Gmür Hornell : « J’étais vraiment impatiente de passer le cap Horn. C’est un peu l’Everest de la voile, une expérience que peu de gens ont la chance de vivre, et je suis heureuse de pouvoir le rayer de ma liste.
Je pense avoir mûri en tant que navigatrice hauturière. J’ai appris à mieux gérer mes émotions et mon physique dans des conditions difficiles.
Rester en mer aussi longtemps est en soi un défi de taille et une expérience que peu de gens vivent, sans parler des conditions auxquelles nous sommes confrontées au quotidien.
Je suis vraiment heureuse de cocher l’océan Austral et de repartir vers le nord. Nous considérons chaque cap comme un nouveau départ, et le cap Horn ne fait pas exception. Maintenant que nous l’avons franchi, nous entrons dans un nouvel océan et affrontons un nouveau défi, et nous nous rapprochons un peu plus de notre objectif final, qui est d’arriver au bout ! »

Dee Caffari : « Chaque passage est unique et une bénédiction.

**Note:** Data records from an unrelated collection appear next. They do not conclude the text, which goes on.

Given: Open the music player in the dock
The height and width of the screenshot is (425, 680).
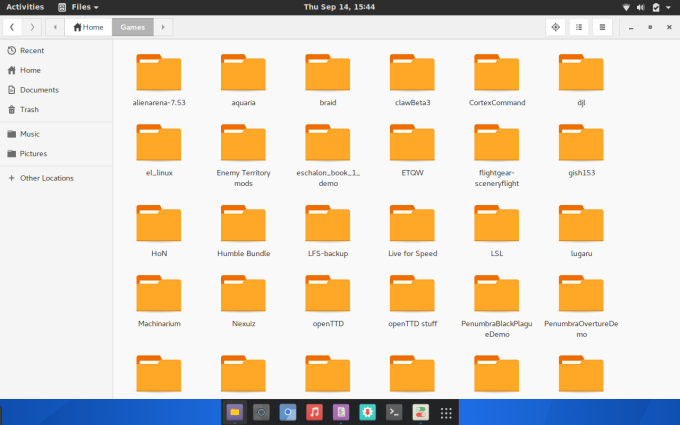Looking at the screenshot, I should pos(314,412).
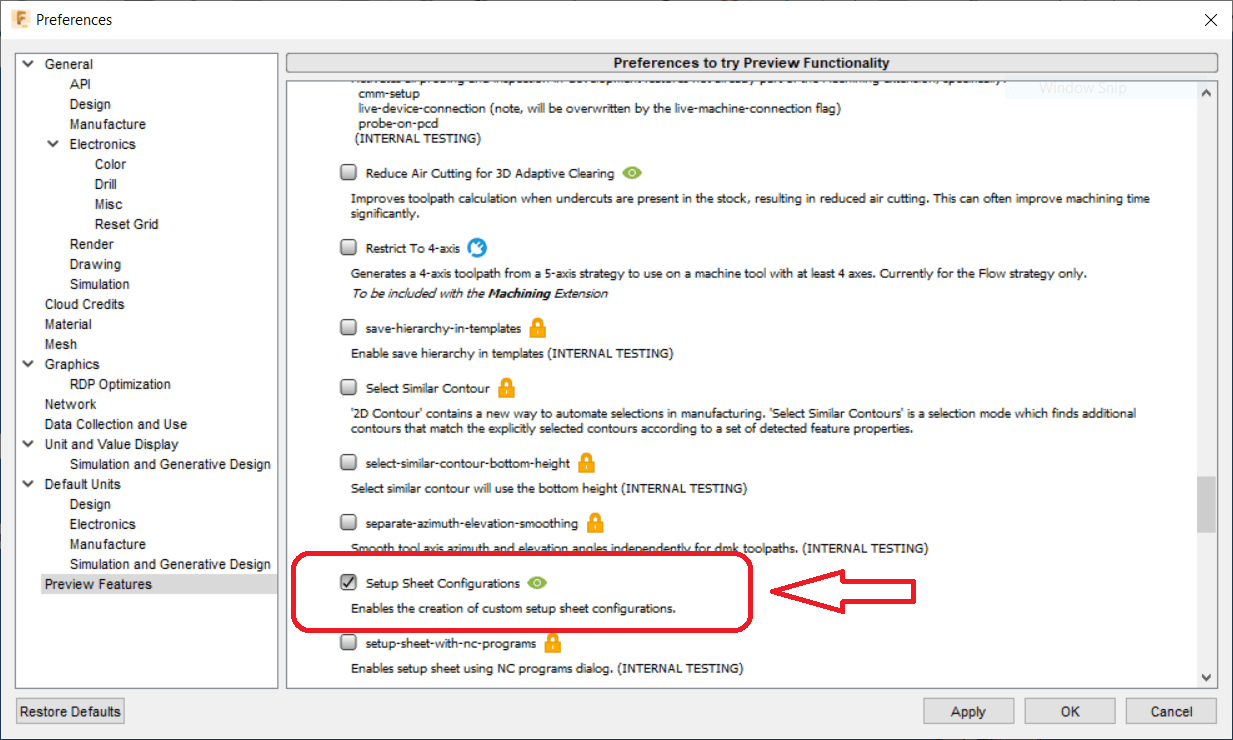Click the preview eye icon beside Reduce Air Cutting
1233x740 pixels.
click(632, 172)
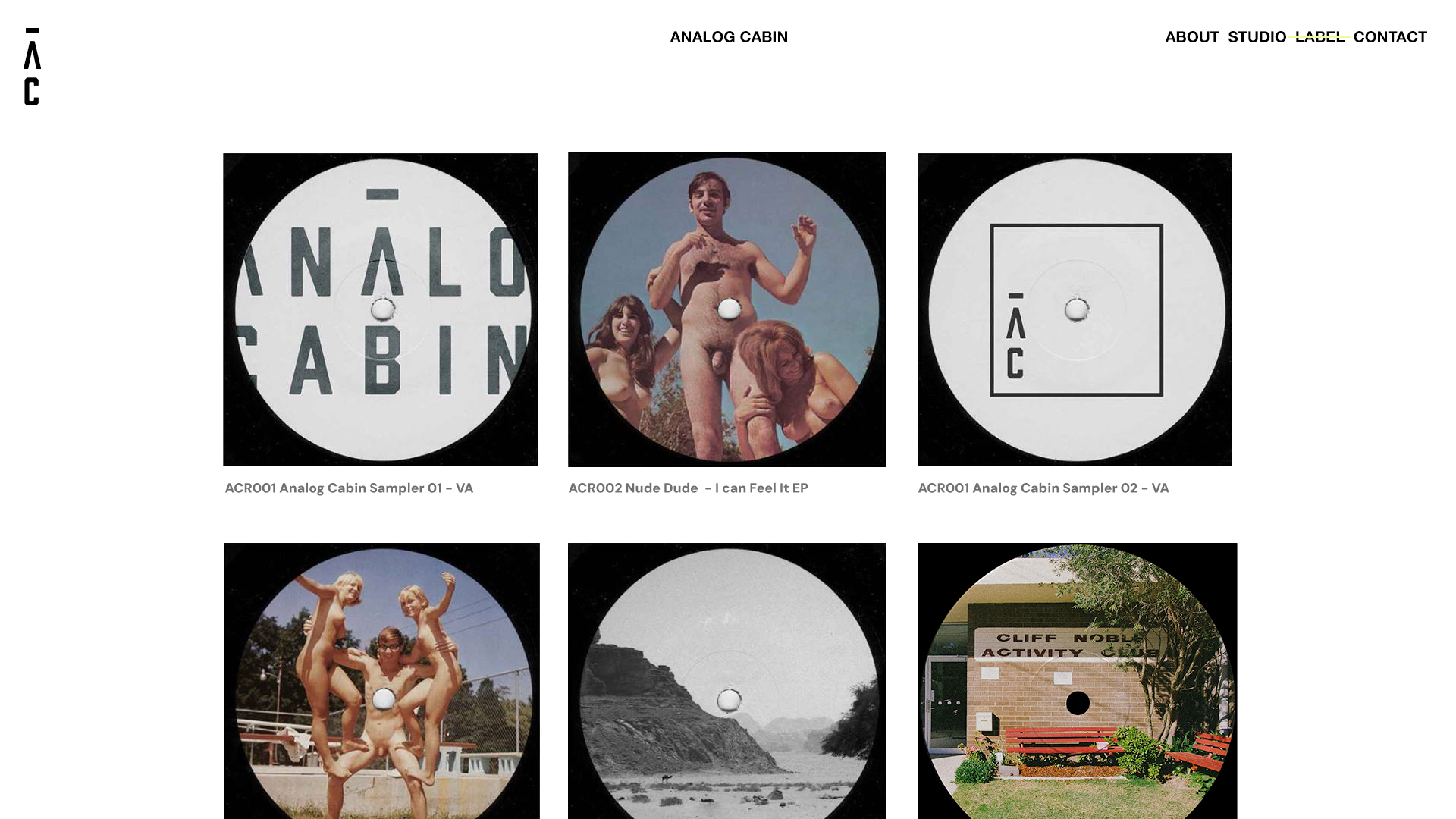Open the poolside acrobats record cover

(382, 681)
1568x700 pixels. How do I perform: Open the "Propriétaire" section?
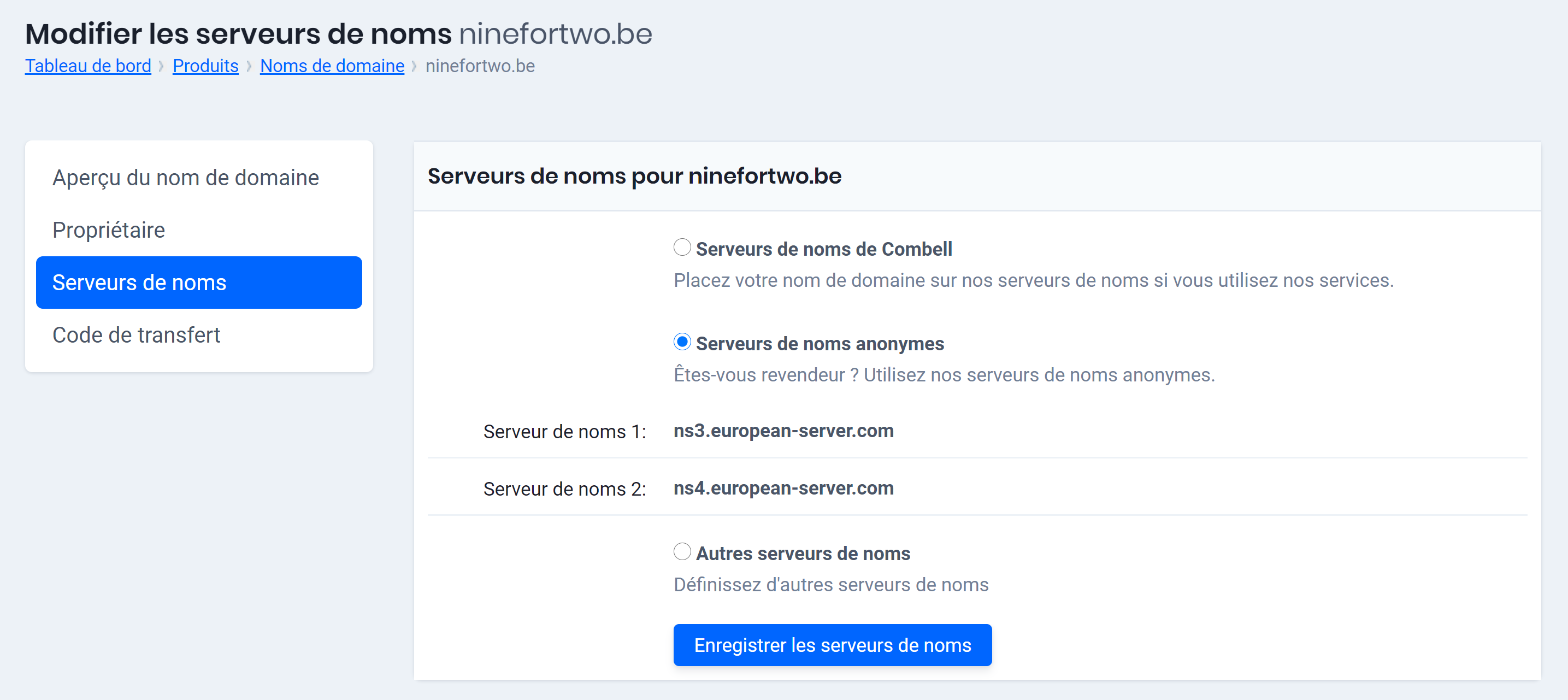pyautogui.click(x=108, y=230)
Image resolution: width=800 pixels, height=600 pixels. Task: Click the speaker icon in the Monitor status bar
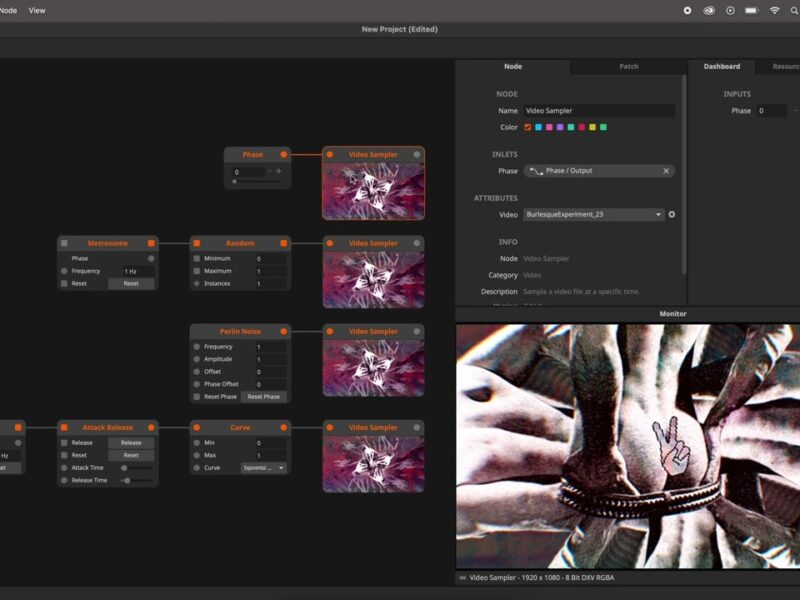tap(462, 577)
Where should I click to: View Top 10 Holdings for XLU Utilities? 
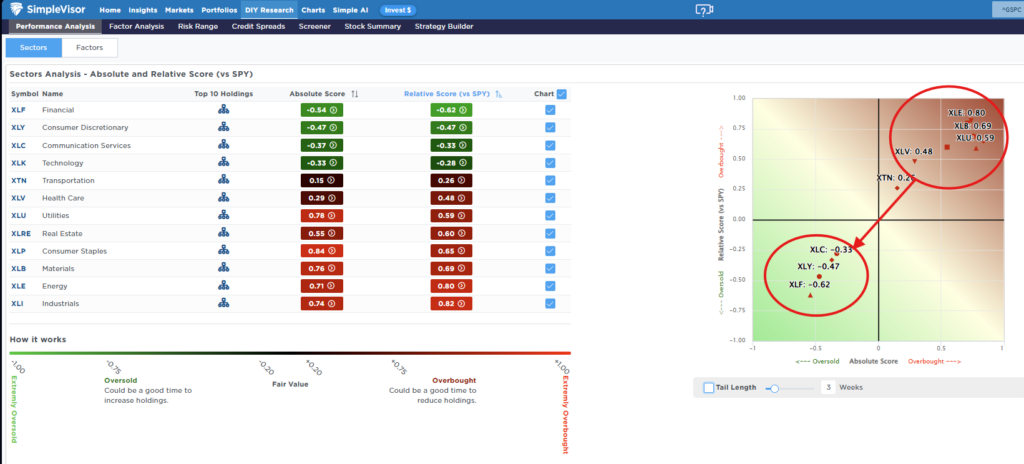click(x=223, y=215)
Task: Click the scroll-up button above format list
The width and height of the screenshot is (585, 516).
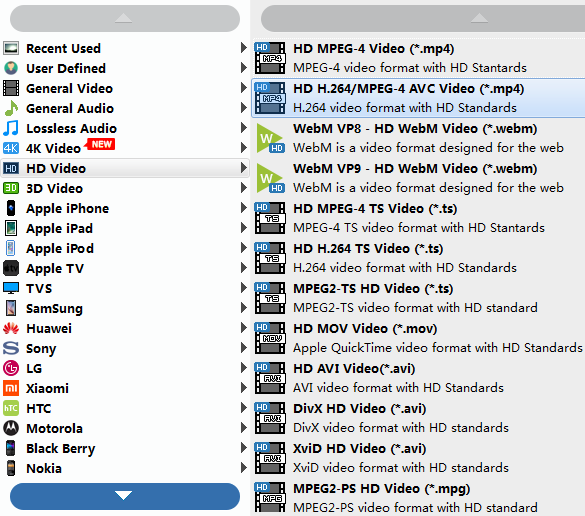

Je sais que lorsque nous partons, tous les marins ne parviennent pas à le franchir, donc quand on y arrive, c’est spécial. J’ai la chance que chaque passage ait été très différent pour moi. En solo, en équipe, à la tête d’une équipe, dans le bon sens et dans le sens inverse. Cette fois-ci, c’est avec une équipe de marins remarquables sur un bateau très spécial, et cela a pris très peu de temps.
Le Sud a été très différent de mes expériences précédentes. Il n’a pas été aussi hostile, mais cela dit, l’état de la mer n’a pas toujours été facile. Sur un maxi trimaran, l’état de la mer est primordial. Cette machine ne demande qu’à aller vite, il a donc été crucial de la gérer dans des conditions maritimes difficiles. L’autre différence majeure est que ce bateau a un franc-bord élevé, ce qui donne l’impression d’être loin de la mer et donc d’être moins humide et d’avoir moins froid que dans mes souvenirs.
Je suis très heureuse pour les débutantes du bord, elles sont ravies d’avoir franchi cette étape importante et elles ont raison de l’être, c’est un exploit considérable. La difficulté, c’est qu’il reste encore 7 000 milles à parcourir jusqu’à la ligne d’arrivée et que l’Atlantique peut être cruel. Il est important de rester concentrées et diligentes pour les derniers milles, même si nous les parcourons avec plus de confiance et de vitesse.
Je pense qu’Alexia et moi travaillons bien ensemble et que nous avons une bonne maîtrise du bateau. Nous sommes également plus confiantes dans sa configuration et son contrôle. Comme c’est souvent le cas, maintenant que nous avons parcouru tous ces milles, nous sommes mieux préparées pour courir à fond ! »

Le saviez-vous ?
3,95 milliards de femmes sur la planète
870 femmes ont atteint le sommet de l’Everest
75 femmes ont volé dans l’espace
Et seulement 25 femmes ont passé le CAP HORN en course.